BEGIN

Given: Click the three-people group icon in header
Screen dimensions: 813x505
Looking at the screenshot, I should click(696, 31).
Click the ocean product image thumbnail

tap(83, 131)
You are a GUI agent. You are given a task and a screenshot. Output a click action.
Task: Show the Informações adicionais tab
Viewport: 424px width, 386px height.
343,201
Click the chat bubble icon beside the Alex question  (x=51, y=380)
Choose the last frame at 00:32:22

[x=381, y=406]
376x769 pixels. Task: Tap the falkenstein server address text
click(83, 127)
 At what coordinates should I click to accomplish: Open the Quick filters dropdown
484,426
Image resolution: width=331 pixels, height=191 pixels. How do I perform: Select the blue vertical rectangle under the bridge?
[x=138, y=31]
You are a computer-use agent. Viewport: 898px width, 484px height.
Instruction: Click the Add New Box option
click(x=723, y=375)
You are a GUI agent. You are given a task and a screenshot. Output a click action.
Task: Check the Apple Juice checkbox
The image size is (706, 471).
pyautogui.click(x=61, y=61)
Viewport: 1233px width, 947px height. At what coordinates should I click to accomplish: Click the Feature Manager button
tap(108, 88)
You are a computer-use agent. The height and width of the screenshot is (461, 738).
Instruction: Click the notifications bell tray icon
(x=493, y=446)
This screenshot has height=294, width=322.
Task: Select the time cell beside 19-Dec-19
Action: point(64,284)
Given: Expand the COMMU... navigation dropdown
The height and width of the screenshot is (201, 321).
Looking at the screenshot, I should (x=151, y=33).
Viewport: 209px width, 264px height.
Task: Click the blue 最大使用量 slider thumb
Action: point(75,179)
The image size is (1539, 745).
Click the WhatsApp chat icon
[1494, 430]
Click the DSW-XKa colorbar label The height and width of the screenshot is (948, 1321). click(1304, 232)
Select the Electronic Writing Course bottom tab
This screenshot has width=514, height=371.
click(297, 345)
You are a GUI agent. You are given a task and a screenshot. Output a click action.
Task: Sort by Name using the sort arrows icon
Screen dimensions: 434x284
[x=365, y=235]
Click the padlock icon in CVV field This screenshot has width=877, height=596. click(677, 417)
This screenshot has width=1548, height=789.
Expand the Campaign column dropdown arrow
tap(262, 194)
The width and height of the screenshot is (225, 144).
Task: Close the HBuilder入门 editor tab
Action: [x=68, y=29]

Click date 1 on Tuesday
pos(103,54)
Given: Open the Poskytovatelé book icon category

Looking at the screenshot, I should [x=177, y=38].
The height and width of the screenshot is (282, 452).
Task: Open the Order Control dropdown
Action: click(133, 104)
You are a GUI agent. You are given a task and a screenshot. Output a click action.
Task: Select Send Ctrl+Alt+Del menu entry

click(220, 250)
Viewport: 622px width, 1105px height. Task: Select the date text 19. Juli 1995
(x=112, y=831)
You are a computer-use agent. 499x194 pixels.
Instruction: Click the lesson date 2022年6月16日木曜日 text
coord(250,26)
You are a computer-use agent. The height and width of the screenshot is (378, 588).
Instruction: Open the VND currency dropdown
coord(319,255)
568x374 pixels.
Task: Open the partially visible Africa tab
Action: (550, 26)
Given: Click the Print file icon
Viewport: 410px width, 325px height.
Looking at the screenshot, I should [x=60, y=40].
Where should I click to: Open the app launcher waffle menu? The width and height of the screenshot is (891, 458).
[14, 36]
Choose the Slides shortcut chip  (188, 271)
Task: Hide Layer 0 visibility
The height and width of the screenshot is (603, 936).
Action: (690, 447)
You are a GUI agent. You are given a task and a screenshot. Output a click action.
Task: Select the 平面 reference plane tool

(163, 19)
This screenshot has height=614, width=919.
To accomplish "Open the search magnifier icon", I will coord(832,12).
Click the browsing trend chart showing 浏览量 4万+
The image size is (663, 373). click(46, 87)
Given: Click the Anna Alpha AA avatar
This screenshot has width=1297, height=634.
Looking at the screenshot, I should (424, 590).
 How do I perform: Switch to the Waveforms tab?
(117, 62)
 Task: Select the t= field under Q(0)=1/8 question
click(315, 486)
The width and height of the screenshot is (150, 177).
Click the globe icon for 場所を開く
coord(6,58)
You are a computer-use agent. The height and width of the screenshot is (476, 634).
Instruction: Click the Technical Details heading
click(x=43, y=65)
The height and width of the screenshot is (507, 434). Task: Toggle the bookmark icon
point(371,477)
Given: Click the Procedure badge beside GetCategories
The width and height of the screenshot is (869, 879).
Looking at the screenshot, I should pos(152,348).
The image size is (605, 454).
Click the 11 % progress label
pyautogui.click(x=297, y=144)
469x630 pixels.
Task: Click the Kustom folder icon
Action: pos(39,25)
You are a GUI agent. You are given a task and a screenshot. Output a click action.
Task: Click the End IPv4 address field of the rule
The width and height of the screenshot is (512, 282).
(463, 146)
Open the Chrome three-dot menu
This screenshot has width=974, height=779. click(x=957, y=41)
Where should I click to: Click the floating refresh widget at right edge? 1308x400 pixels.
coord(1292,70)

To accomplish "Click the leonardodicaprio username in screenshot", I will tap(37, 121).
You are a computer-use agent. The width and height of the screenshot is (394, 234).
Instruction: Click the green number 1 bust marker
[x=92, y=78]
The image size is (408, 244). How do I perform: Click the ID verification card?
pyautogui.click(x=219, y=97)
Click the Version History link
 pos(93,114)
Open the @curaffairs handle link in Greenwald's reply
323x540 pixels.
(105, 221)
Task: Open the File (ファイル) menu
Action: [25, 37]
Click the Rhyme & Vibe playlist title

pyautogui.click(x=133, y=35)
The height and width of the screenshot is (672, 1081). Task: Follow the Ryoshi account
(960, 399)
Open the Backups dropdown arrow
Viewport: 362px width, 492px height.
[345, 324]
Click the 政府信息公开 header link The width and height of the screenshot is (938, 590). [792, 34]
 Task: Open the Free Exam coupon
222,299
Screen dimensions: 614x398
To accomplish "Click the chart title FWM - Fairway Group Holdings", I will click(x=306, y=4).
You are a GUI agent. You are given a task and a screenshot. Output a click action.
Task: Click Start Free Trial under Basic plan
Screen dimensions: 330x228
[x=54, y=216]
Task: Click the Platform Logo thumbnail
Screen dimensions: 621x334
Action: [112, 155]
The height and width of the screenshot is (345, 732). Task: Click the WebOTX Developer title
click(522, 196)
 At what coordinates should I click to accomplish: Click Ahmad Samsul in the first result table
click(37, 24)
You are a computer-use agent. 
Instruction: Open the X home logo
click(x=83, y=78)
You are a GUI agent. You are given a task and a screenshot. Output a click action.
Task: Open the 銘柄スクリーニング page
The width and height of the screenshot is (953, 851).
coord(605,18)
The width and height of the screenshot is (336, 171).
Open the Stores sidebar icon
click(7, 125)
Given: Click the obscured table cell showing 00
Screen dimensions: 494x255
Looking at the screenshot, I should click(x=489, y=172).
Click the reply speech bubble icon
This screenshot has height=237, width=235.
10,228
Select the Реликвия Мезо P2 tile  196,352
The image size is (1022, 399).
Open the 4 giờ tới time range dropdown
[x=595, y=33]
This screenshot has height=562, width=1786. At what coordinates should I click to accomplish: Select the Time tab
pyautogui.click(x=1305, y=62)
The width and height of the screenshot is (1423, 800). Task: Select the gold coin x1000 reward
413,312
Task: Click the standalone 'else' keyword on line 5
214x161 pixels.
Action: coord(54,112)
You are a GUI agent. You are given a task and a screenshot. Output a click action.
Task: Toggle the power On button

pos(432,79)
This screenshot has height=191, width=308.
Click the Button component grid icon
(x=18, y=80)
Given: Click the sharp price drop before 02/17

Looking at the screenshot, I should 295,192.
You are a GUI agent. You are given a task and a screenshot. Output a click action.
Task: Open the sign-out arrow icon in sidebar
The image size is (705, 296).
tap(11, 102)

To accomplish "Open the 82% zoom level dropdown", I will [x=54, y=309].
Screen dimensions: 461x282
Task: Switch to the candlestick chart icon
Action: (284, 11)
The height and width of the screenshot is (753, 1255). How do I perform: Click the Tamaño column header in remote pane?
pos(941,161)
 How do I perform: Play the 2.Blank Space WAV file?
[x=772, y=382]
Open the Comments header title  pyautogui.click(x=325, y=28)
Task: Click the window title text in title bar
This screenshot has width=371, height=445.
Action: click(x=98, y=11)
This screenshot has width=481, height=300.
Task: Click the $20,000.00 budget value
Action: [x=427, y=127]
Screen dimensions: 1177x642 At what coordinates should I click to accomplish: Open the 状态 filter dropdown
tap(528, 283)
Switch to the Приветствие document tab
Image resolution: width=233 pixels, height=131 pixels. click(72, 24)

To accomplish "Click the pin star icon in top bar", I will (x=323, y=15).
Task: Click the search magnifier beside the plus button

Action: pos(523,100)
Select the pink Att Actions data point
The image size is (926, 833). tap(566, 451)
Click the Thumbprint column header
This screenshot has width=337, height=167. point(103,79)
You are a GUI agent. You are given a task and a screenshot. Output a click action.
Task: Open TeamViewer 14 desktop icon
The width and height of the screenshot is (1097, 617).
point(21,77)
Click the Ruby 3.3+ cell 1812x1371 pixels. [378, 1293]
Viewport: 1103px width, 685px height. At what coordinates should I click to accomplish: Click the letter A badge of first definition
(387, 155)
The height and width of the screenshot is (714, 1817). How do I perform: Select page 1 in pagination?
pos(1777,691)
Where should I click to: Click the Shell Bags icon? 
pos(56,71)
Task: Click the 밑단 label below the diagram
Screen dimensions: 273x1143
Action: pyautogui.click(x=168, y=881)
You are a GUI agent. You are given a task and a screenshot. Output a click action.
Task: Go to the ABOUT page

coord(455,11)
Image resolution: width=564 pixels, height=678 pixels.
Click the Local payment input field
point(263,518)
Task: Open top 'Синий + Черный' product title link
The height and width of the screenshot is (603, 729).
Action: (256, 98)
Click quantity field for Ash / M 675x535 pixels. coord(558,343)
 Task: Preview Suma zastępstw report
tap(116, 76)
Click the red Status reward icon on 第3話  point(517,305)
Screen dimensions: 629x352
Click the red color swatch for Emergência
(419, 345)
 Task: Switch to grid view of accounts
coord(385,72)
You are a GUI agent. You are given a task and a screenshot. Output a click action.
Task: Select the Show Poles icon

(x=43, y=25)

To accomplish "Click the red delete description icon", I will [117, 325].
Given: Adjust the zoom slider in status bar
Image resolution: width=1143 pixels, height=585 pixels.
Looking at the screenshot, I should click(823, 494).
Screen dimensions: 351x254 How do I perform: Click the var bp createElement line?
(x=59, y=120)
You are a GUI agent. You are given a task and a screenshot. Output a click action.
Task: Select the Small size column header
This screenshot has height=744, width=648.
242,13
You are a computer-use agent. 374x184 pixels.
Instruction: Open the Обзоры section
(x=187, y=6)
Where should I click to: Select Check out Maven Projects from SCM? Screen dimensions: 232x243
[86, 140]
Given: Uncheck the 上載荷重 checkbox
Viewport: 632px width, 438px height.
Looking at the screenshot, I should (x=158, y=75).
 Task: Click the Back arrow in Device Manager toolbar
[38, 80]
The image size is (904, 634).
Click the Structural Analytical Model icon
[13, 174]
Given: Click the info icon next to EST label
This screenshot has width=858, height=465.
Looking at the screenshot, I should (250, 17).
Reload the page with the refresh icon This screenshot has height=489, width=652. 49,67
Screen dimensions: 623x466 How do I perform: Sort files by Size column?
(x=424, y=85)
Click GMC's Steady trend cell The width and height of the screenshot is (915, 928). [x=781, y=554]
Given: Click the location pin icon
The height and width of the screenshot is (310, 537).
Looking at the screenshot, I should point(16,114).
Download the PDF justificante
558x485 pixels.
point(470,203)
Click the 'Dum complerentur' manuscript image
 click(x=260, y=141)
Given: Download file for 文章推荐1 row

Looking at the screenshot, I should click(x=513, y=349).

END

# [YOUR INSTRUCTIONS]
As the answer, set down only the lines from the data above between the one holding "Click the 政府信息公开" and the one holding "Given: Click the obscured", inclusive, exactly as they read.

# [WRITTEN RESPONSE]
Click the 政府信息公开 header link The width and height of the screenshot is (938, 590). [792, 34]
 Task: Open the Free Exam coupon
222,299
Screen dimensions: 614x398
To accomplish "Click the chart title FWM - Fairway Group Holdings", I will click(x=306, y=4).
You are a GUI agent. You are given a task and a screenshot. Output a click action.
Task: Click Start Free Trial under Basic plan
Screen dimensions: 330x228
[x=54, y=216]
Task: Click the Platform Logo thumbnail
Screen dimensions: 621x334
Action: [112, 155]
The height and width of the screenshot is (345, 732). Task: Click the WebOTX Developer title
click(522, 196)
 At what coordinates should I click to accomplish: Click Ahmad Samsul in the first result table
click(37, 24)
You are a computer-use agent. 
Instruction: Open the X home logo
click(x=83, y=78)
You are a GUI agent. You are given a task and a screenshot. Output a click action.
Task: Open the 銘柄スクリーニング page
The width and height of the screenshot is (953, 851).
coord(605,18)
The width and height of the screenshot is (336, 171).
Open the Stores sidebar icon
click(7, 125)
Given: Click the obscured table cell showing 00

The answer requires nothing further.